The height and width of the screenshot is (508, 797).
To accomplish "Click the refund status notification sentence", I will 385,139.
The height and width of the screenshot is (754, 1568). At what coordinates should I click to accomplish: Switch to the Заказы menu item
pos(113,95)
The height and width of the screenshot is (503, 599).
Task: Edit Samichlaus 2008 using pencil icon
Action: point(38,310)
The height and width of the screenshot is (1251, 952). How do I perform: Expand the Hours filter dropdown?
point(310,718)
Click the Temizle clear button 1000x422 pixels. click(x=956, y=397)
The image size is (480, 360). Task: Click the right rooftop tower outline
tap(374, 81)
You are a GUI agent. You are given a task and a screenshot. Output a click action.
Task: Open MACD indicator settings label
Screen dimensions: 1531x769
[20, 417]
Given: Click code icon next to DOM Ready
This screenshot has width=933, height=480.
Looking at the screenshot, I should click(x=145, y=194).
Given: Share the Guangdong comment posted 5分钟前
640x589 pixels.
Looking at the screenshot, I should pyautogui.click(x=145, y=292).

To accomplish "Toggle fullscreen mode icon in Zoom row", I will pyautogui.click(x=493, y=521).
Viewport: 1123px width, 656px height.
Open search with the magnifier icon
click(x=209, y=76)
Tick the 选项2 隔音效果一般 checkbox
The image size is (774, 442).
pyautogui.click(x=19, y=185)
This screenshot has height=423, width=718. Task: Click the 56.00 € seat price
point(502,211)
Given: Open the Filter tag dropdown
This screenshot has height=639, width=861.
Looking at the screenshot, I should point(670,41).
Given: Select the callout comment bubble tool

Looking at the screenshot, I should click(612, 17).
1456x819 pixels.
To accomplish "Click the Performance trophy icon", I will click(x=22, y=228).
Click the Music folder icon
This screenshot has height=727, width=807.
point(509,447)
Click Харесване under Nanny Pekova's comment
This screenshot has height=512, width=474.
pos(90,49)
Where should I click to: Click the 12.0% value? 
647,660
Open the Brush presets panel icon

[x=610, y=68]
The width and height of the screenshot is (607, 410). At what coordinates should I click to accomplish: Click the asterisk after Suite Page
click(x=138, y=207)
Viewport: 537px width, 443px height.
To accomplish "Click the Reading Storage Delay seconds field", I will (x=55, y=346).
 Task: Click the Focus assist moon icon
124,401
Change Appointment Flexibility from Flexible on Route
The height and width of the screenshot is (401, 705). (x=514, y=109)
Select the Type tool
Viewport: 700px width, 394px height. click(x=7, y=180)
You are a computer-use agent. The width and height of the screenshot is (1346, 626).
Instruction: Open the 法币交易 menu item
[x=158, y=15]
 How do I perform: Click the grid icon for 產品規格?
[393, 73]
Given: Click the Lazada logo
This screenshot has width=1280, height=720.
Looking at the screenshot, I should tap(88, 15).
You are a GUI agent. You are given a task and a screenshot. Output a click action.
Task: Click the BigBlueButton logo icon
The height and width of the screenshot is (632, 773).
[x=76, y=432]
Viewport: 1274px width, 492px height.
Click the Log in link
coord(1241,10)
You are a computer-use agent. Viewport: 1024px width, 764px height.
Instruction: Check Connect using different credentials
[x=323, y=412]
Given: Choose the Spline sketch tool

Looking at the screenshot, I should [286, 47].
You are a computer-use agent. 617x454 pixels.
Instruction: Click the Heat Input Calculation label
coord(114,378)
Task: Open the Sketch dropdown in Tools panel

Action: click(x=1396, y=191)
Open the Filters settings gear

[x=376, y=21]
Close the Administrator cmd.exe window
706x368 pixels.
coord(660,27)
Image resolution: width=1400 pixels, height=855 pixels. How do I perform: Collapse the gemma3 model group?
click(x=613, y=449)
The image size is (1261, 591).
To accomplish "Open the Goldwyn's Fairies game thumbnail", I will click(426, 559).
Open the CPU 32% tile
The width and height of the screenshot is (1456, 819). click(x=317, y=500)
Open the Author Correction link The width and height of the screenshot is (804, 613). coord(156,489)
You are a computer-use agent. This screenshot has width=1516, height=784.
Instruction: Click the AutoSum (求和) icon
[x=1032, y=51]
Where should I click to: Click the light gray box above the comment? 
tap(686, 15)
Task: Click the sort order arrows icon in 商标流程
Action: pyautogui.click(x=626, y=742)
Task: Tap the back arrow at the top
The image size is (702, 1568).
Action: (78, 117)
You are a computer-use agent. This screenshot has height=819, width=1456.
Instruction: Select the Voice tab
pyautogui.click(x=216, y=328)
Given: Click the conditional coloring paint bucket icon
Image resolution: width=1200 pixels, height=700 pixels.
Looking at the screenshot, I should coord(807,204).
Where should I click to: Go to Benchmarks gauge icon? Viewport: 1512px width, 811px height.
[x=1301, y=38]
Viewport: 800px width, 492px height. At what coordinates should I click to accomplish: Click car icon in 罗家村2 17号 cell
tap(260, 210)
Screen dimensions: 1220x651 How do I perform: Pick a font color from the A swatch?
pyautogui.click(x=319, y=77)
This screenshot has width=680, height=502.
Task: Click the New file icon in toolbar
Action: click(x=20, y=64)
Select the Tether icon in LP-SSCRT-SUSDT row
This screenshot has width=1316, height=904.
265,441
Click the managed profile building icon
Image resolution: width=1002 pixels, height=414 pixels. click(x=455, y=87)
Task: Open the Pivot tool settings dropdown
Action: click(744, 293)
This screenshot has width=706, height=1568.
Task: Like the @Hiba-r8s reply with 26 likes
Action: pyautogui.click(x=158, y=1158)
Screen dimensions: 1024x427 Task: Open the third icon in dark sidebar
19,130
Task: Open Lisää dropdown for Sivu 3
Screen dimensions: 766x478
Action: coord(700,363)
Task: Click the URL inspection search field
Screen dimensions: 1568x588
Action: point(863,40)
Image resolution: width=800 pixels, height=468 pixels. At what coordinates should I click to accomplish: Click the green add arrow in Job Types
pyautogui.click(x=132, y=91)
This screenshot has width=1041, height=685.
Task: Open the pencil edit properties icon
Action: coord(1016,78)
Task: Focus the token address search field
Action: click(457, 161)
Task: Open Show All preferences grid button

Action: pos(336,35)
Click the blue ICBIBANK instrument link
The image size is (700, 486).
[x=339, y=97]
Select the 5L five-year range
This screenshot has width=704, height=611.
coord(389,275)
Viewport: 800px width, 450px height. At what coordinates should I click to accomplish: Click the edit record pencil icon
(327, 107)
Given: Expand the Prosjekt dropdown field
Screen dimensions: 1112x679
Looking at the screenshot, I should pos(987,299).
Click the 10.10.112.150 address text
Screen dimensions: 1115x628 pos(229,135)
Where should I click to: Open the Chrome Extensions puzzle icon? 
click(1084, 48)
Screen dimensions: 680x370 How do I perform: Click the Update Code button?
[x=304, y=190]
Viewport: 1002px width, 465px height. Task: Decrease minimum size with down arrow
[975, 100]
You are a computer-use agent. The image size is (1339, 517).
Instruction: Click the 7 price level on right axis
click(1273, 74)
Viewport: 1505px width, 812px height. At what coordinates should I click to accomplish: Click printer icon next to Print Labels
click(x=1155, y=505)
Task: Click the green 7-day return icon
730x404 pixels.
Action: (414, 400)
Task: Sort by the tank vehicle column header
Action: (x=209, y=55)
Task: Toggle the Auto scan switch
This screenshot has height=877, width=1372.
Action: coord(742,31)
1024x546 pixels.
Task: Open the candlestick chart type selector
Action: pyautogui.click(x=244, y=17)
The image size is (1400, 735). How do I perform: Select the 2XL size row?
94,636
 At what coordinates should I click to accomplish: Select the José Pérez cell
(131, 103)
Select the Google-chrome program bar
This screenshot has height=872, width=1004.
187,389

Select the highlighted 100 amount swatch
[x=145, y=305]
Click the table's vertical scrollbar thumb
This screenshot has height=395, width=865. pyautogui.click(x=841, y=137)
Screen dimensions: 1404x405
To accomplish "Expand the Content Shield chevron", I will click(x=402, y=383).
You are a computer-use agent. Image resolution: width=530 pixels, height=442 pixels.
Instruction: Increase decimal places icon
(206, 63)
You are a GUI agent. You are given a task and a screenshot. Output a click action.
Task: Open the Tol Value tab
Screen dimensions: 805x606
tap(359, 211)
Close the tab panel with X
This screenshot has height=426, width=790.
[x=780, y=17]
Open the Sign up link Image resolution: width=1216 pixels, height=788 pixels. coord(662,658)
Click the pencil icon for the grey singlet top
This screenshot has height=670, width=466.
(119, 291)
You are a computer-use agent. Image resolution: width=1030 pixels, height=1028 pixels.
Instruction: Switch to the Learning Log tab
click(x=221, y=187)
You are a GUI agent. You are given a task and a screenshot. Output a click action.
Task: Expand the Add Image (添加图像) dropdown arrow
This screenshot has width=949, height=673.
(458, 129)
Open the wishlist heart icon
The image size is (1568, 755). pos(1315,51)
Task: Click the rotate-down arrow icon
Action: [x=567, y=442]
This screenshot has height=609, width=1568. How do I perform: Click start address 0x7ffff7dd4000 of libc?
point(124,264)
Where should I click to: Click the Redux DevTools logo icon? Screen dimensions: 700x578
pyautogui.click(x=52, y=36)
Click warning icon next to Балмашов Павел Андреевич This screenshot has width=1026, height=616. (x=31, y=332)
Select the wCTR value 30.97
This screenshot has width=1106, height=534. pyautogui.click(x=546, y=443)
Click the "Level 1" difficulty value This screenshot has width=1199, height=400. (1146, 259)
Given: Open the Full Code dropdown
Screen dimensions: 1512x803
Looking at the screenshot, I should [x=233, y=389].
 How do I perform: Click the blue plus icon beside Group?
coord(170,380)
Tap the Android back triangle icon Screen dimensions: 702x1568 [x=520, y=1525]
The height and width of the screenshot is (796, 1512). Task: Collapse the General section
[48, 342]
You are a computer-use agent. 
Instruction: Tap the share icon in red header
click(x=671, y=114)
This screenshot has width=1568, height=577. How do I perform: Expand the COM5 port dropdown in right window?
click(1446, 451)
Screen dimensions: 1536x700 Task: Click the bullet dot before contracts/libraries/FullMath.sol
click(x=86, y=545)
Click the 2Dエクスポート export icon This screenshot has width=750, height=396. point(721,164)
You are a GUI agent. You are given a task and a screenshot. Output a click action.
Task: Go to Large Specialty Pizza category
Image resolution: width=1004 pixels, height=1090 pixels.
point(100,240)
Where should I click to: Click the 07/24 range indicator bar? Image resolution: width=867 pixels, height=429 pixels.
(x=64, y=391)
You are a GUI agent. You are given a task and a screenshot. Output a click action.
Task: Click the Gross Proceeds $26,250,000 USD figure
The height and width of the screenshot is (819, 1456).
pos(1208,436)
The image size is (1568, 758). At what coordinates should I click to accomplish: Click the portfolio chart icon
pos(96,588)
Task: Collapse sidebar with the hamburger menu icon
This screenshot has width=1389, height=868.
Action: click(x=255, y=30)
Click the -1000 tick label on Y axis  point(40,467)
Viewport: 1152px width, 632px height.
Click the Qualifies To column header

**Exercise description:** Repeat the entries above verbatim, but only from the line that has "Open the Author" down to the line that has "has height=819, width=1456.", inclusive.

**Your response:**
Open the Author Correction link The width and height of the screenshot is (804, 613). coord(156,489)
You are a computer-use agent. This screenshot has width=1516, height=784.
Instruction: Click the AutoSum (求和) icon
[x=1032, y=51]
Where should I click to: Click the light gray box above the comment? 
tap(686, 15)
Task: Click the sort order arrows icon in 商标流程
Action: pyautogui.click(x=626, y=742)
Task: Tap the back arrow at the top
The image size is (702, 1568).
Action: (78, 117)
You are a computer-use agent. This screenshot has height=819, width=1456.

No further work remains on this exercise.